EXTRACTED ENTRIES:
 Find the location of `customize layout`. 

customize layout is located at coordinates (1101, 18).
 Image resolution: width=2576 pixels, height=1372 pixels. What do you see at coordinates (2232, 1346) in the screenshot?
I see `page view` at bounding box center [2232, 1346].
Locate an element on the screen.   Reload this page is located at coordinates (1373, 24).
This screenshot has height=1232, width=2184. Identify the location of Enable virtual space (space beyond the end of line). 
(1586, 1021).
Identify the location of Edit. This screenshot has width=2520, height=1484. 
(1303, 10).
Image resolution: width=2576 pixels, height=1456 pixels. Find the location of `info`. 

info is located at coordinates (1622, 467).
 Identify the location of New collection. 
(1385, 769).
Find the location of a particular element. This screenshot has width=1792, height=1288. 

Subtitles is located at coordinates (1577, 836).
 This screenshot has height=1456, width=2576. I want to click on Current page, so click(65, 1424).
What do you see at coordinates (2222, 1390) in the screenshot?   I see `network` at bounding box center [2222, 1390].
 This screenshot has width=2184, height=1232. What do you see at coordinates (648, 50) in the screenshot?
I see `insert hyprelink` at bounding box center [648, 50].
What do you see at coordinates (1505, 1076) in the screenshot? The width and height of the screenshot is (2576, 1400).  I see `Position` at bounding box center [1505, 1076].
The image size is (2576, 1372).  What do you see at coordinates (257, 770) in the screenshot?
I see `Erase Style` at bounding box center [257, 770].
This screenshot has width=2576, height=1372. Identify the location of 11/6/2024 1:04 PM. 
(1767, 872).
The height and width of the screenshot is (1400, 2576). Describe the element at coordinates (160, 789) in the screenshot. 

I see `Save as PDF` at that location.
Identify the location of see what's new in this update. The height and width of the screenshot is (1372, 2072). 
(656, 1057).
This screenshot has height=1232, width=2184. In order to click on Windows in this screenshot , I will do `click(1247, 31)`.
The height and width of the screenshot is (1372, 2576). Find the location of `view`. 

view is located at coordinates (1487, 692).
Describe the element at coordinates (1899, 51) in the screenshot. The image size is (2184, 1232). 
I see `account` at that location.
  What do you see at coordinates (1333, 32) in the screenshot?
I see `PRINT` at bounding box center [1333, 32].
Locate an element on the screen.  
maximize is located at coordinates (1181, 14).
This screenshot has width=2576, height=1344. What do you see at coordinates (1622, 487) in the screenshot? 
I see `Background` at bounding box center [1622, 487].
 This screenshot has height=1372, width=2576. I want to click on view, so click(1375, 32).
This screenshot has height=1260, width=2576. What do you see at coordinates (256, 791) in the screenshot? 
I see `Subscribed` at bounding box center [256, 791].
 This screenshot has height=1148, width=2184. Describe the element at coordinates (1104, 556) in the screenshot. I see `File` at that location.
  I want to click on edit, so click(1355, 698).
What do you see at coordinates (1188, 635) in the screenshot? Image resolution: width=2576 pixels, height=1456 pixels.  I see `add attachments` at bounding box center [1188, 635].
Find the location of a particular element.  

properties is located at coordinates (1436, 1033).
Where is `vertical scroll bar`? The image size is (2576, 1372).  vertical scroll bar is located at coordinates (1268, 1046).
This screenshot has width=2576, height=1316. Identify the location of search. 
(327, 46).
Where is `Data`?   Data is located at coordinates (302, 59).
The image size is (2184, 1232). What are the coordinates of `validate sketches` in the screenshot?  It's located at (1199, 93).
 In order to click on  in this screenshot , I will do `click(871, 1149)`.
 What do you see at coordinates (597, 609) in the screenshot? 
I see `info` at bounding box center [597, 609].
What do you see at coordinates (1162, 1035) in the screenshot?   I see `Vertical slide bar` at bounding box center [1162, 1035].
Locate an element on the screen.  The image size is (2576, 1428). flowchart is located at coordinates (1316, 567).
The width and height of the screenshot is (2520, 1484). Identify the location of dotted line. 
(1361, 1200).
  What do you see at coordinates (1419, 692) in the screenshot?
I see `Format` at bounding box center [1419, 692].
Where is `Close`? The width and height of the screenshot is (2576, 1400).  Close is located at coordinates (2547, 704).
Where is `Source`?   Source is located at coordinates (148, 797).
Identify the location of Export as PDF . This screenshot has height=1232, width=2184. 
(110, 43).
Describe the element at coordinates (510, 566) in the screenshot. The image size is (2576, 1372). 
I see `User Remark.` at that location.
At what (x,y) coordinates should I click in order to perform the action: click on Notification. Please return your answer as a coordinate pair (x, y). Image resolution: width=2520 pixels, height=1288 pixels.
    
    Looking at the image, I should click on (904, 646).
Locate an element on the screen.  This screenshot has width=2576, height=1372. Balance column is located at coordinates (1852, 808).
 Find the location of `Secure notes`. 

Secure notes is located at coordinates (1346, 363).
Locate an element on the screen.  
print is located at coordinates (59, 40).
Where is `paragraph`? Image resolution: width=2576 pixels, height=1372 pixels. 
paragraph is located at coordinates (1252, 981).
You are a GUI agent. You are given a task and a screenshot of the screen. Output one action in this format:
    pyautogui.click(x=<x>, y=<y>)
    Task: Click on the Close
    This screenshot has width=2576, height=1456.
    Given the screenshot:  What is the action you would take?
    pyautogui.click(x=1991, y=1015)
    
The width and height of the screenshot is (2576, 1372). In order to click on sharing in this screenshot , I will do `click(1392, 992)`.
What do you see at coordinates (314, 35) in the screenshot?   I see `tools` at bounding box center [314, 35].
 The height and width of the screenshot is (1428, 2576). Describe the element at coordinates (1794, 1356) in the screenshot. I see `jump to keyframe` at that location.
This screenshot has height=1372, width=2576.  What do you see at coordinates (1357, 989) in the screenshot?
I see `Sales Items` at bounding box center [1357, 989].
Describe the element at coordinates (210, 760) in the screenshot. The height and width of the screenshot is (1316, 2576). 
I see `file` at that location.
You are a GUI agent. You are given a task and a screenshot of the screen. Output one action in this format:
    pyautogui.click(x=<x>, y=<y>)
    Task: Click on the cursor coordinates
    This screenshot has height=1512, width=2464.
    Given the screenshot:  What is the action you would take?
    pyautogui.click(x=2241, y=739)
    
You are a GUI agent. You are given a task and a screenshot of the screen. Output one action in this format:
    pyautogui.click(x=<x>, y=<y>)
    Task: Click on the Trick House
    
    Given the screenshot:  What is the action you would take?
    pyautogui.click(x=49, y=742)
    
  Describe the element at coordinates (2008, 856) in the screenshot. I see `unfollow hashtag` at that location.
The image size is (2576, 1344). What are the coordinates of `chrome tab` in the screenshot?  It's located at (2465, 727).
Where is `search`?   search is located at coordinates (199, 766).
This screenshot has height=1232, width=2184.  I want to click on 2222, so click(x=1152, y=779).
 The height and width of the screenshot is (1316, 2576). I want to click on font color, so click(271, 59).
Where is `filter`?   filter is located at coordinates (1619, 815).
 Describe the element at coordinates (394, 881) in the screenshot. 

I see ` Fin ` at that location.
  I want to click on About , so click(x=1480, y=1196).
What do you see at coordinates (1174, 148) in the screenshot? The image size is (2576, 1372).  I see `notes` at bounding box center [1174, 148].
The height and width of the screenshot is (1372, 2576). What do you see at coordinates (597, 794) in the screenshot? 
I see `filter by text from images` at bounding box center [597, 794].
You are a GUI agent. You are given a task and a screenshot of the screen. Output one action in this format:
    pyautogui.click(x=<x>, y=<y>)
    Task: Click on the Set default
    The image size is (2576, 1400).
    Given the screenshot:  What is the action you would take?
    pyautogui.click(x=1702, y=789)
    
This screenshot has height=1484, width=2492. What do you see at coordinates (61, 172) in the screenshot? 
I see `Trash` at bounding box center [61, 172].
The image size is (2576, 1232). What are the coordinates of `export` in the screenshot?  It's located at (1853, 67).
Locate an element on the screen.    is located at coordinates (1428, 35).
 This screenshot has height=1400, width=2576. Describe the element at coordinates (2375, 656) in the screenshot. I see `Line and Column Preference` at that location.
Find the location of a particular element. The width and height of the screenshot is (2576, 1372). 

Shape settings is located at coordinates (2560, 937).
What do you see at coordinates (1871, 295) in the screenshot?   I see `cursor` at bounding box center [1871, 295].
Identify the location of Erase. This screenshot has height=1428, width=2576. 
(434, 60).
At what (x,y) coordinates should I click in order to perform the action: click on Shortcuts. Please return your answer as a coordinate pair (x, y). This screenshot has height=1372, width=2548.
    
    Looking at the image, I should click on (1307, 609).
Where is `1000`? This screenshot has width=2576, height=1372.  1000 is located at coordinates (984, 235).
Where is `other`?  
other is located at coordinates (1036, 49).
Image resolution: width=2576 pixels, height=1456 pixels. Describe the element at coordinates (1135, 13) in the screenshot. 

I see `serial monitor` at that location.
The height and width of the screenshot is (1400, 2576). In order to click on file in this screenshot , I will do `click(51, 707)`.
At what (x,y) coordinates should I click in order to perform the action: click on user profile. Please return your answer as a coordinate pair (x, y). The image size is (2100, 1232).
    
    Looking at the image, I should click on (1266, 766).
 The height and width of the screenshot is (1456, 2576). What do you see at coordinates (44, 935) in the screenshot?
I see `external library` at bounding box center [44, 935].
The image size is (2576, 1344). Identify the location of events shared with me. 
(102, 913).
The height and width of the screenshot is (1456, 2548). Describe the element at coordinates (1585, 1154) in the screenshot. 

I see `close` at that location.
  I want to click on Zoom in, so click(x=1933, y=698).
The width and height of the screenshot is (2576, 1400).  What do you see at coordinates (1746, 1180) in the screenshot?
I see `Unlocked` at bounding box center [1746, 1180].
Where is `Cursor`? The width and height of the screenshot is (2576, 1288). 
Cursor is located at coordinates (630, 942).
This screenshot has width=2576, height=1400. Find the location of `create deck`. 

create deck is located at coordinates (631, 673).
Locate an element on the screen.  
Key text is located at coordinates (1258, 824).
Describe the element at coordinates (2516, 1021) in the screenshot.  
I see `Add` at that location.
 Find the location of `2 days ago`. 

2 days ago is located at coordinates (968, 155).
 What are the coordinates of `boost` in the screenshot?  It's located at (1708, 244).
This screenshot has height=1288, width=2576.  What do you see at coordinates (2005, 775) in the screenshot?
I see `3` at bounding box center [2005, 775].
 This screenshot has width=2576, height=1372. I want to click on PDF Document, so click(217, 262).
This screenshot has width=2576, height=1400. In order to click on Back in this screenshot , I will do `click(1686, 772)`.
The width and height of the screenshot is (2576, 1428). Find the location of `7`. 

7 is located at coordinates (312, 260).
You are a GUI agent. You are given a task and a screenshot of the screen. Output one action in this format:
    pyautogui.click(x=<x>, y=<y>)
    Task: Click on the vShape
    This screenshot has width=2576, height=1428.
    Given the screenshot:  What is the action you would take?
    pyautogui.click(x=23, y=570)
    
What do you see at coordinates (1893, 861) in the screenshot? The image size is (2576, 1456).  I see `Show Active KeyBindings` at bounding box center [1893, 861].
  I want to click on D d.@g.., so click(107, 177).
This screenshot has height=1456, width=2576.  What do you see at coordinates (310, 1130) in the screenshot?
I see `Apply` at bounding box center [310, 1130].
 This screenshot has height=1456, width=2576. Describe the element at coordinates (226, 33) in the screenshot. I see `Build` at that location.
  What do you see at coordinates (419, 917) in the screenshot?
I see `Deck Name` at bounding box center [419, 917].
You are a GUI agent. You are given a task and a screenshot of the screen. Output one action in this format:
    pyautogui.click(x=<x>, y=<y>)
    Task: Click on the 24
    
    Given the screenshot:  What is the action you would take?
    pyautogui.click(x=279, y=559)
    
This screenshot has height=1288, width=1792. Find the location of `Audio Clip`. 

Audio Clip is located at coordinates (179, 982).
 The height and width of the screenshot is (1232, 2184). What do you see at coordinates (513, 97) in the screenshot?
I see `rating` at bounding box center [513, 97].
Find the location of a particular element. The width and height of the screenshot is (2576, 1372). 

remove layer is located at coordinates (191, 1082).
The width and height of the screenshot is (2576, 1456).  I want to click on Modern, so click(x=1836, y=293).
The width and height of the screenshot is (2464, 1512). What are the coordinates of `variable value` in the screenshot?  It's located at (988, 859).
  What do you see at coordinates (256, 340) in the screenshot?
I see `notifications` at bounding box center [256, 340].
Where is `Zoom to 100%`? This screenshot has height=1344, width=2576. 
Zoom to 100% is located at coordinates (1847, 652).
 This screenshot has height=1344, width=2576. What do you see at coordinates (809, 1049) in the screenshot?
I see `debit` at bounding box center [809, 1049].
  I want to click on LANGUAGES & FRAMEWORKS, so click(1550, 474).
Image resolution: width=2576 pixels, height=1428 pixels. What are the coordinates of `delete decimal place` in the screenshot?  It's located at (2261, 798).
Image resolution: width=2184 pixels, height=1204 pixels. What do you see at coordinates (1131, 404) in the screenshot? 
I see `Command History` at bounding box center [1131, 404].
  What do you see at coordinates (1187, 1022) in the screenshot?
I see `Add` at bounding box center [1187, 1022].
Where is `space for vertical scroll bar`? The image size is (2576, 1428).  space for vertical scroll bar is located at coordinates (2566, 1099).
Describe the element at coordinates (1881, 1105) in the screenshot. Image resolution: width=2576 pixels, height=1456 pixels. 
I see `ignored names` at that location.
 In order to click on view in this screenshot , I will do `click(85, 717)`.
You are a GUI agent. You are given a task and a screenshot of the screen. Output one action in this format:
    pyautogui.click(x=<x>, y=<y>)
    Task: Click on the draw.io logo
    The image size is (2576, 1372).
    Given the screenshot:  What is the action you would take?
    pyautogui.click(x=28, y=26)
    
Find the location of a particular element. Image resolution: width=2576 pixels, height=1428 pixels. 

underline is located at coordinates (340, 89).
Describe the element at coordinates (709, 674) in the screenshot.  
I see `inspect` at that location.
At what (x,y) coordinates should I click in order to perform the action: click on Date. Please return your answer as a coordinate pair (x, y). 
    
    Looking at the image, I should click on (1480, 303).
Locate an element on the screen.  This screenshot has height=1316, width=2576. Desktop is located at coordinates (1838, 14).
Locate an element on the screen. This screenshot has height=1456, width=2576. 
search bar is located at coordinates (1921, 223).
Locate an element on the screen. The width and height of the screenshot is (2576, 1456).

SET TASK: Put the lines into a numbered list, starting with the line that contains "What do you see at coordinates (314, 35)" and going on through the line that contains "The height and width of the screenshot is (1428, 2576).", and leave out any blank lines.

WRITTEN ANSWER:
1. What do you see at coordinates (314, 35) in the screenshot?   I see `tools` at bounding box center [314, 35].
2.  The height and width of the screenshot is (1428, 2576). Describe the element at coordinates (1794, 1356) in the screenshot. I see `jump to keyframe` at that location.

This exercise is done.